*** Provided data

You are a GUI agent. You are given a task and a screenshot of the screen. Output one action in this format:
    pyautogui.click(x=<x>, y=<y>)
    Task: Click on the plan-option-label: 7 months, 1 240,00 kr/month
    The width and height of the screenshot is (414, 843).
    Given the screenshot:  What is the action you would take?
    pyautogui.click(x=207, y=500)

******
*** Provided data

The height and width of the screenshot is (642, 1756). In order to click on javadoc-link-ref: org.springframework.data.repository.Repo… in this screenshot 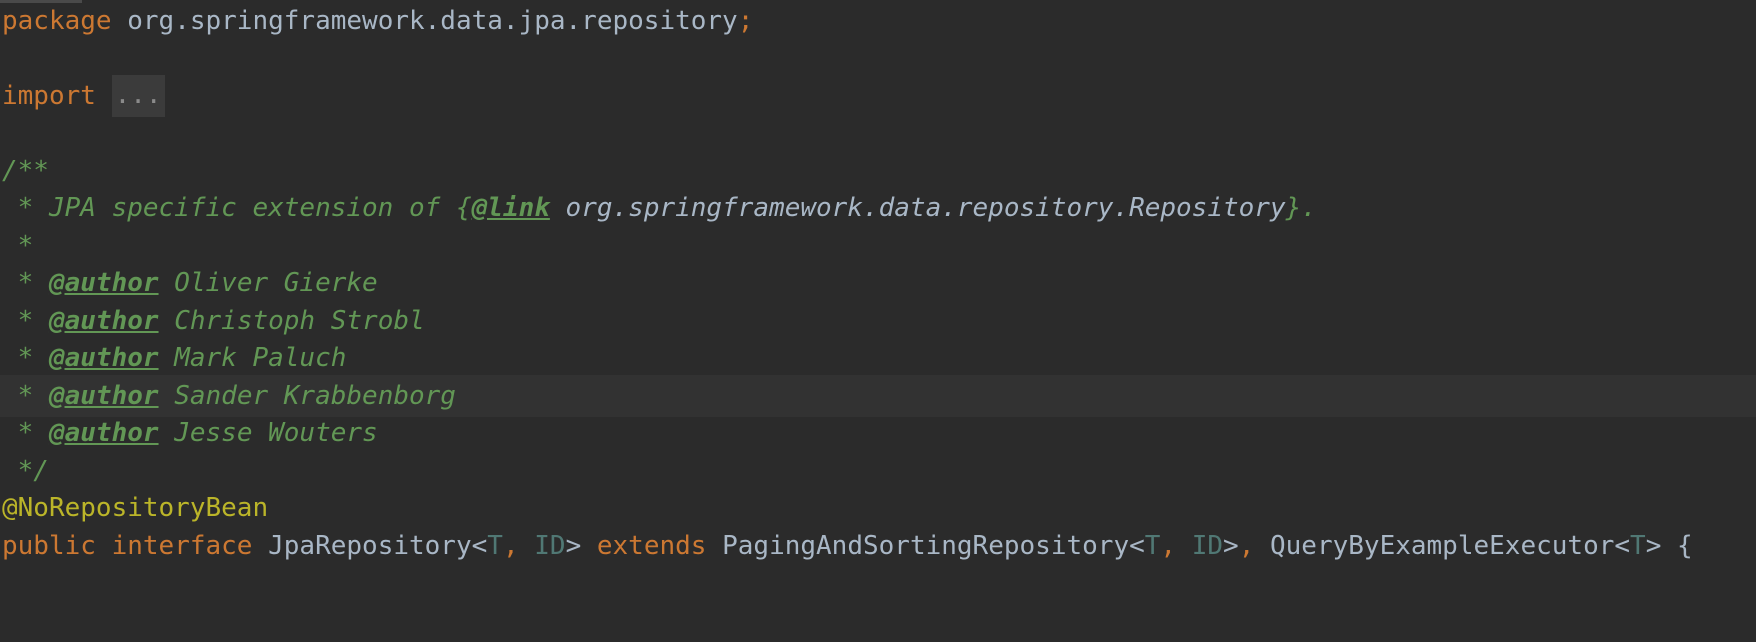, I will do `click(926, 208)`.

******

-- Task to complete --
Can you rewrite the lines above as a numbered list, starting at the line containing "You are a GUI" and ending at the line containing "pyautogui.click(x=207, y=500)", with any blank lines left out and no other lines included?

-- Expected answer --
1. You are a GUI agent. You are given a task and a screenshot of the screen. Output one action in this format:
2.     pyautogui.click(x=<x>, y=<y>)
3.     Task: Click on the plan-option-label: 7 months, 1 240,00 kr/month
4.     The width and height of the screenshot is (414, 843).
5.     Given the screenshot:  What is the action you would take?
6.     pyautogui.click(x=207, y=500)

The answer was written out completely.